The Pharmaceutical Care Management Association, which represents the Pharmacy Benefit Managers, turned the blame back to manufacturers, noting that the high prices start there.
"Ironically, the industry that controls the list price of prescription drugs has attempted to point the finger at those focused on reducing the cost of prescription drugs for patients and payers," the group said in a statement.

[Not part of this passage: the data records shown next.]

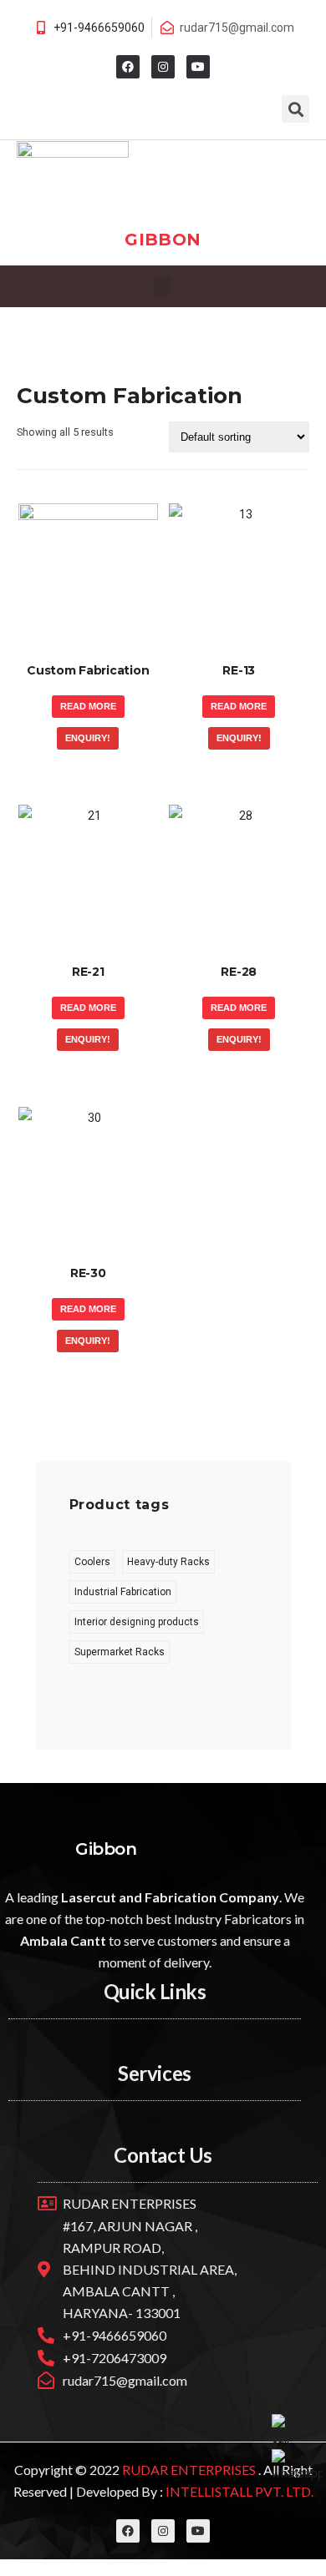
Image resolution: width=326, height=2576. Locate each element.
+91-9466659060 (99, 27)
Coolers (92, 1562)
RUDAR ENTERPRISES (190, 2470)
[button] (163, 286)
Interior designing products (136, 1622)
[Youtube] (198, 66)
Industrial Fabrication (122, 1592)
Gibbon (163, 240)
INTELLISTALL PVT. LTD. (238, 2491)
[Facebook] (128, 66)
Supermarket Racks (119, 1652)
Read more (88, 706)
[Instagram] (163, 66)
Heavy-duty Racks (168, 1562)
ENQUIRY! (87, 738)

It's true that manufacturers' set the original prices, says Boston University professor Rena Conti, associate research director of biopharma and public policy at the university's Institute for Health System Innovation and Policy. But she says the answer is not to simply penalize the profitable industry.
"There are a lot of very misaligned incentives that create a lot of headaches for real people at the pharmacy counter," says Conti, who is scheduled to testify on the matter before a House committee Friday. "We are also the beneficiaries of a very robust pharmaceutical industry that is actually bringing new products to market, some of which really do transform our lives.”
"The point here is not to punish but instead to really think about how we might have the opportunity to realign incentives," she adds. For patients paying thousands of dollars or more for critical medications, that change cannot come soon enough.